Collected data:
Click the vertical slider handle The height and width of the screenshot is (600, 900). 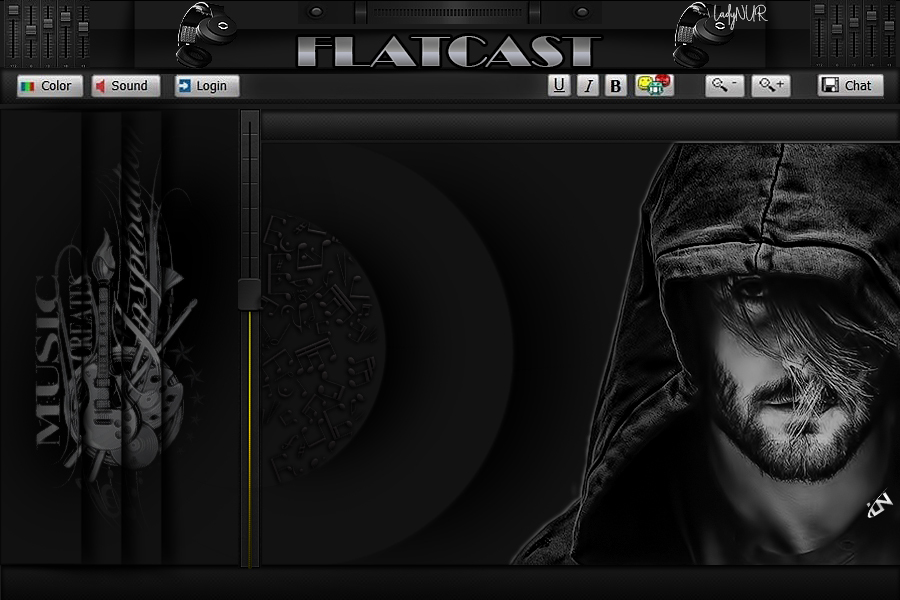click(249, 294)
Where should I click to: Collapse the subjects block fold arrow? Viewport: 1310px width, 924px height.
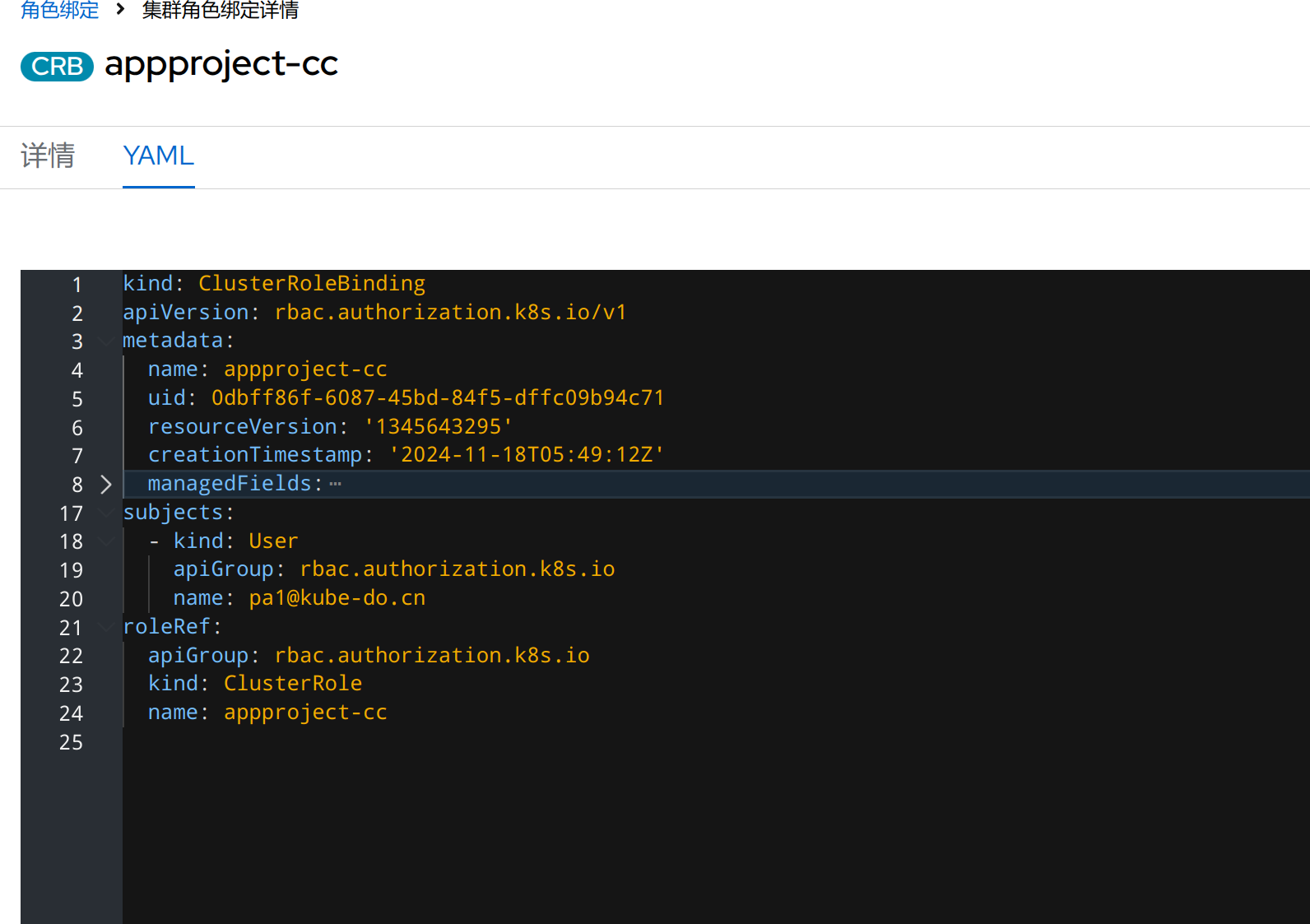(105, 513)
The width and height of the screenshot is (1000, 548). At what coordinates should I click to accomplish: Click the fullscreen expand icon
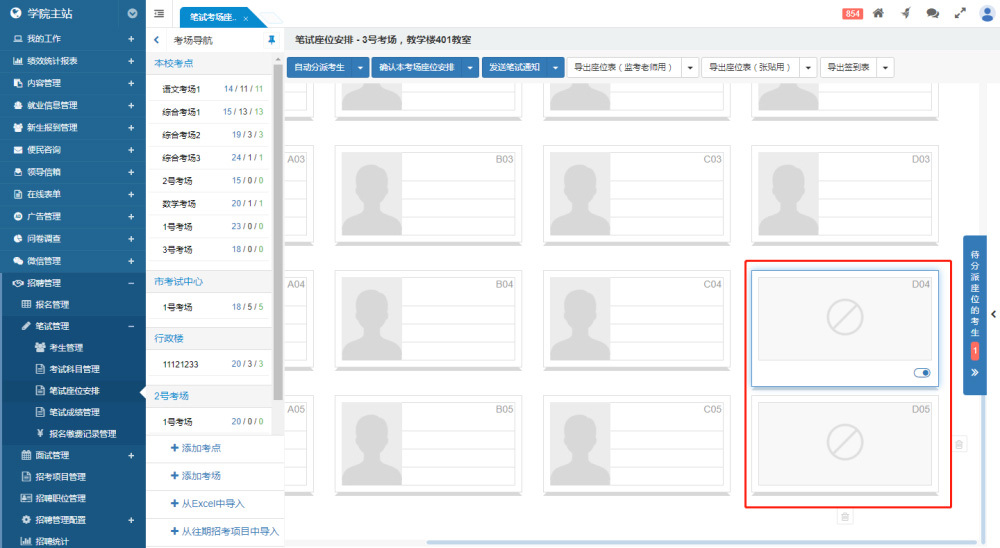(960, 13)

_Exercise instructions_
In the data above, find the line containing "Where should I", then output it and every later line exactly, without the pictures.

_Exercise response_
Where should I click to: Collapse the subjects block fold arrow? Viewport: 1310px width, 924px height.
(105, 513)
The width and height of the screenshot is (1000, 548). At what coordinates should I click to accomplish: Click the fullscreen expand icon
(960, 13)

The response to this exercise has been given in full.